The knowledge, he said, was almost his undoing. This is the first part of a multi-part West Side Lives interview with Brim.  

We teach our kids, if you can’t take care of your school work, that means you can’t get on the field. If you can’t get on the field, you’re a waste to the recruit. Your grades, your GPA, your reputation in school, all that means something. I didn’t know that. I had people telling me I would play Major League Baseball from the time I was 10 years old, but I did nothing in high school. Well, I shouldn’t say that.  

On why he rebelled in high school 

In 1945, my grandmother and grandfather were hung in Mississippi and I didn’t find out until my freshman or sophomore year of high school. The Klan hung my grandmother and grandfather and they blamed it on my grandfather, saying he hung his wife and then he hung himself — with his hands tied behind his back he hung himself. 

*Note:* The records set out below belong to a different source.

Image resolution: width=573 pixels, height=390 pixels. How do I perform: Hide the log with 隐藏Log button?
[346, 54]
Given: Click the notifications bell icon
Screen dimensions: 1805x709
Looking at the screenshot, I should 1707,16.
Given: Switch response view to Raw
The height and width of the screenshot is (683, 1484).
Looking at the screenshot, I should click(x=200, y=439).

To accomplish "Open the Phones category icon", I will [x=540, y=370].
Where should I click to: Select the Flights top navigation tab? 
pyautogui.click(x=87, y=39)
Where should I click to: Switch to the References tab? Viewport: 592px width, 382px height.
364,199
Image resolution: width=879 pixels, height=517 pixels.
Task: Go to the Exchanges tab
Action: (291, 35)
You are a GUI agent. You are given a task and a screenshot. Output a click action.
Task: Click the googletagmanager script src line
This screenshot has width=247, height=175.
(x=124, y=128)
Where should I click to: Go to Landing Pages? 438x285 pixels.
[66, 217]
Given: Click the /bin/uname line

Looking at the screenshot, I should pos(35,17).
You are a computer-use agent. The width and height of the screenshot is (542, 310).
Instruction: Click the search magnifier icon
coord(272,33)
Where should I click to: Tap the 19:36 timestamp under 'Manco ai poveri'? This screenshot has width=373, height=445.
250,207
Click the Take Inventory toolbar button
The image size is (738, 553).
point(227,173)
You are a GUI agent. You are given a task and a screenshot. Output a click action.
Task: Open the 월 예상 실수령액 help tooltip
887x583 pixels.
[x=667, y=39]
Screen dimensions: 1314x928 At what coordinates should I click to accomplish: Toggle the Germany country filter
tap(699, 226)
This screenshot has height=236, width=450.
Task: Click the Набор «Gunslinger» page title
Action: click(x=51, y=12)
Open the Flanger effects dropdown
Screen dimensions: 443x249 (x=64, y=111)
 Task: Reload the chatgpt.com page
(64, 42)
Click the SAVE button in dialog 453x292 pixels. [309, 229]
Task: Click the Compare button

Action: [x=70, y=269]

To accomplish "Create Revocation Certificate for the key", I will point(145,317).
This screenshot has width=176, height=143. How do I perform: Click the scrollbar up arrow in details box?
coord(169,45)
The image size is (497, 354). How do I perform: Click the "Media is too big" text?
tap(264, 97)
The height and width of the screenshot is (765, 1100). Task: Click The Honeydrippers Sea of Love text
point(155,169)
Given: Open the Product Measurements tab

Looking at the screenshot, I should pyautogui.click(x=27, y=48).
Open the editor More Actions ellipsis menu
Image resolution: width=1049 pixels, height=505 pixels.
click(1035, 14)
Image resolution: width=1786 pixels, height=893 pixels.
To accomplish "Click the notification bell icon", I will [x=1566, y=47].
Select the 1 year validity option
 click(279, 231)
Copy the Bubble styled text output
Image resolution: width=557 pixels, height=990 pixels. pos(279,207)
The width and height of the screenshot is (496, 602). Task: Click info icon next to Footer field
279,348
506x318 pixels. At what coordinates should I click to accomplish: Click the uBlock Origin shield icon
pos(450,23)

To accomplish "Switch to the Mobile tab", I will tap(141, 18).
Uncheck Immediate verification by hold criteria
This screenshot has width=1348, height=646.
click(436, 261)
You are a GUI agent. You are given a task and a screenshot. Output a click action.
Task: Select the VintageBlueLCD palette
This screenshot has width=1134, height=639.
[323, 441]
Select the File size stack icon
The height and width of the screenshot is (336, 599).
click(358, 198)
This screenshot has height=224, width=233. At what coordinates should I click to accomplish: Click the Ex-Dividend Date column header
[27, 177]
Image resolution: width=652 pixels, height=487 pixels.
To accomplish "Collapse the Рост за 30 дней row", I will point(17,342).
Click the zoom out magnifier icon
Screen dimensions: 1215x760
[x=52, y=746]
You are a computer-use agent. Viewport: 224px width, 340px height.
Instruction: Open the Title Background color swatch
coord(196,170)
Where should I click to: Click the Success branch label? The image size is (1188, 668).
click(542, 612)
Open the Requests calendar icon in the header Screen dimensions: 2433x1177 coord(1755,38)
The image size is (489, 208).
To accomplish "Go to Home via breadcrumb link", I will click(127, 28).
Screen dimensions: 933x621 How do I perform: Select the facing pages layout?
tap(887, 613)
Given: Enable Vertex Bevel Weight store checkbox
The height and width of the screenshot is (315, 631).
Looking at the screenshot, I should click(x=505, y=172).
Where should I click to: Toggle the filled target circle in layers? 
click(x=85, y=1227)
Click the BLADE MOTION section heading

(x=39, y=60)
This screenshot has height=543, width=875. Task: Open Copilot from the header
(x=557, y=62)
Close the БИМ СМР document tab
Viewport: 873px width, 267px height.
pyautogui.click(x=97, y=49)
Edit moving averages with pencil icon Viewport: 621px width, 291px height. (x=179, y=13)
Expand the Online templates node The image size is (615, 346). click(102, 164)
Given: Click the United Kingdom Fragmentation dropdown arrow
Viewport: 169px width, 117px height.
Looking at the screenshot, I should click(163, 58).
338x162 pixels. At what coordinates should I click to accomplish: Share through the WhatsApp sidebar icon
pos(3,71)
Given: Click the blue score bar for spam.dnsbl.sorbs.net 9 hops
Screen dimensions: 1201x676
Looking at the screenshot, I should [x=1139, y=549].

When I learned that, I wanted nothing to do with white people. I didn’t want any white teachers, I rebelled against the system. I said, ‘Look, if the white man is teaching it, I don’t want anything to do with that.’ I was really, really, really angry. It affected me academically. It got to the point where I didn’t even want to be in the same room with white people. 

That was in 1975. And since 1975, what happens is, I had white teammates who became my brothers. And it became, ‘Well, not all white people are bad. This dude is a ride-or-die friend.’ And then when I got in the fire department, I had some people who clearly didn’t want me there, but there were some white guys who were like family to me. We became real friends. And so, the idea that I don’t want to have anything to do with white people kind of diminished and it became people are people. 

But I went through a period where I was immobilized by that information [learning about his grandparents’ lynching]. I knew why my father kept it from me. It’s helped shape me. I have a white friend, a commercial real estate developer, he’s a good dude. We sit down and have real conversations. He wants his kids from Glen Ellyn to sit down and talk, so they can have that understanding of what Black people went through in this country. 

But it’s very seldom appropriate for me to tell that story, though. What will I say? ‘Well, let me tell you my story. My grandmother and grandfather were hung and they blamed my grandfather for doing it and swept it under the rug. I never got a chance to meet them.’ 

On the information’s impact on his father 

It destroyed my father. It destroyed him and his brothers and sister. They moved up here to get away from that South and when my father got here, he was so paranoid, but I understand his paranoia now. 

If we were going on a vacation or something, or going back down to Mississippi, he would put tape across the door to make sure nobody came into the house. He would tell us, ‘You looking at that television. That television is looking at you.’ So, I started thinking my daddy was crazy, but no, he was responding to the issues of his past. 

He joined the Nation of Islam when he got here. He was on Elijah Muhammad’s security team, because he had a sense of power and he was attracted to the unity the Muslims offered. My father could have written a book. He went through a lot. 

He was out of my life for a lot of years, but he taught me baseball and we were connected that way.